If you have any problem running source{d} CE you can take a look to our Troubleshooting section, and to our source{d} Forum, where you can also ask for help when using source{d} CE. If you spotted a bug, or have a feature request, please open an issue to let us know abut it.

In some circumstances, loading the data for the dashboards can take some time, and the UI can be frozen in the meanwhile. It can happen —on big datasets—, the first time you access the dashboards, or when they are refreshed. Please, take a look to our Troubleshooting to get more info about this exact issue.

Once source{d} CE has been initialized with sourced init, it will automatically open the web UI. If the UI is not automatically opened, you can use sourced web command, or visit http://127.0.0.1:8088.

Use login: admin and password: admin, to access the web interface.

If you initialized source{d} CE from GitHub Organizations, its repositories and metadata will be downloaded on background, and it will be available graduatelly. You will find more info in the welcome dashboard once you log in.

Sections

The most relevant features that source{d} CE Web Interface offers are:

  • SQL Lab, to query your repositories and its GitHub metadata.

  • Babelfish web, web interface to parse files into UAST.

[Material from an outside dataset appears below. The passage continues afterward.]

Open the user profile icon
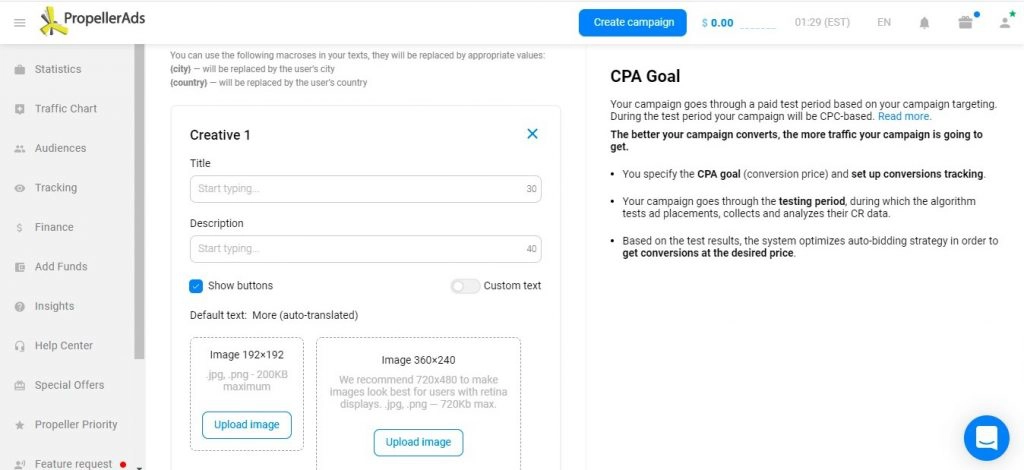The width and height of the screenshot is (1024, 470). 1004,23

  • Dashboards, to aggregate charts for exploring and visualizing your data.

  • Charts, to see your data with a rich set of data visualizations.

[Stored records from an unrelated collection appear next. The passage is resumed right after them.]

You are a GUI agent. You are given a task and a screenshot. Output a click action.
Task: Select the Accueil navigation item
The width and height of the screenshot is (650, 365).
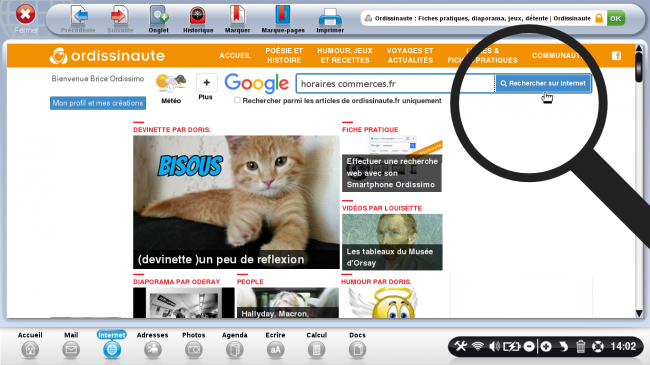click(x=235, y=56)
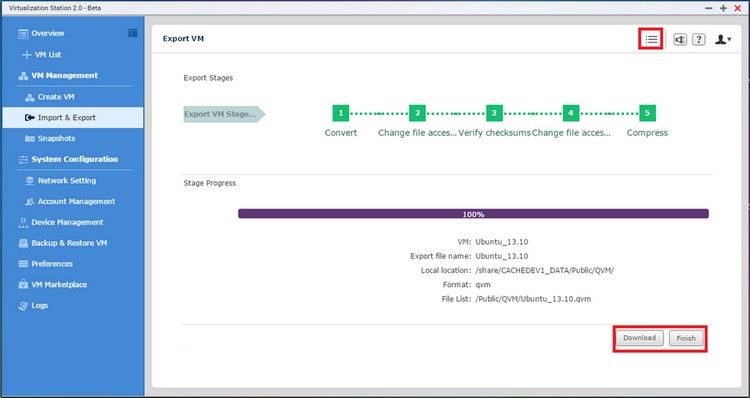Click the Device Management icon

[x=22, y=222]
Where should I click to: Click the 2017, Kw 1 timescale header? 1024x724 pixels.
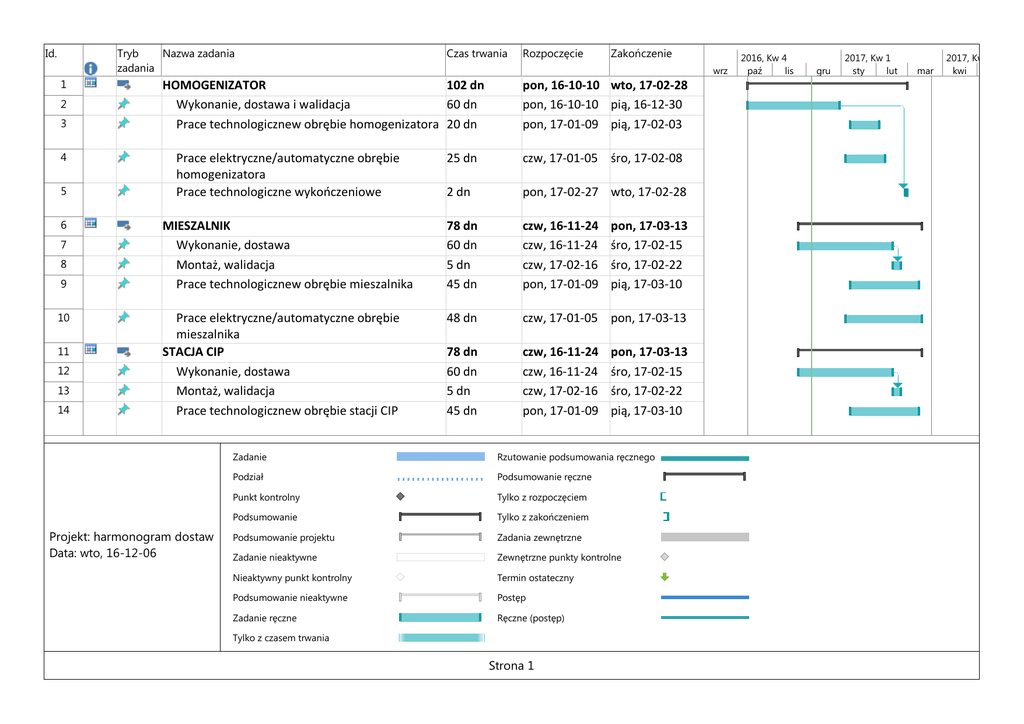click(867, 58)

  • A flexible UI to manage users, data sources, export data...

The user interface is based in the open-sourced Apache Superset, so you can also refer to their documentation for advanced usage of the web interface.

SQL Lab. Querying Code and Metadata

If you prefer to work within the terminal via command line, you can open a SQL REPL running sourced sql

Using the SQL Lab tab, from the web interface, you can analyze your dataset using SQL queries, and create charts from those queries with the Explore button.

You can find some sample queries in the examples.

If you want to know what the database schema looks like you can use either regular SHOW or DESCRIBE queries, or you can refer to the diagram about gitbase entities and relations.

$ sourced sql "SHOW tables;"
+--------------+
| TABLE |
+--------------+
| blobs |
| commit_blobs |
| commit_files |
| commit_trees |
| commits |
| files |
| ref_commits |
| refs |
| remotes |
| repositories |
| tree_entries |
+--------------+
$ sourced sql "DESCRIBE TABLE commits;"
+---------------------+-----------+
| NAME | TYPE |
+---------------------+-----------+
| repository_id | TEXT |
| commit_hash | TEXT |
| commit_author_name | TEXT |
| commit_author_email | TEXT |
| commit_author_when | TIMESTAMP |
| committer_name | TEXT |
| committer_email | TEXT |
| committer_when | TIMESTAMP |
| commit_message | TEXT |
| tree_hash | TEXT |
| commit_parents | JSON |
+---------------------+-----------+

UAST. Parsing code

Please, refer to the quick explanation about what Babelfish is to know more about it.

You can get UASTs from the UAST tab (parsing files by direct input), or using the UAST gitbase function over blob contents on SQL Lab tab.

Dashboards

Please, refer to Superset Tutorial, creating your first dashboard for more details.

The dashboards let you aggregate custom charts to show in the same place different metrics for your repositories.

You can create them:

  • From the Dashboard tab, adding a new one, and then selecting new charts.

  • From any chart view, the Save button will let you to add it into a new or existent one.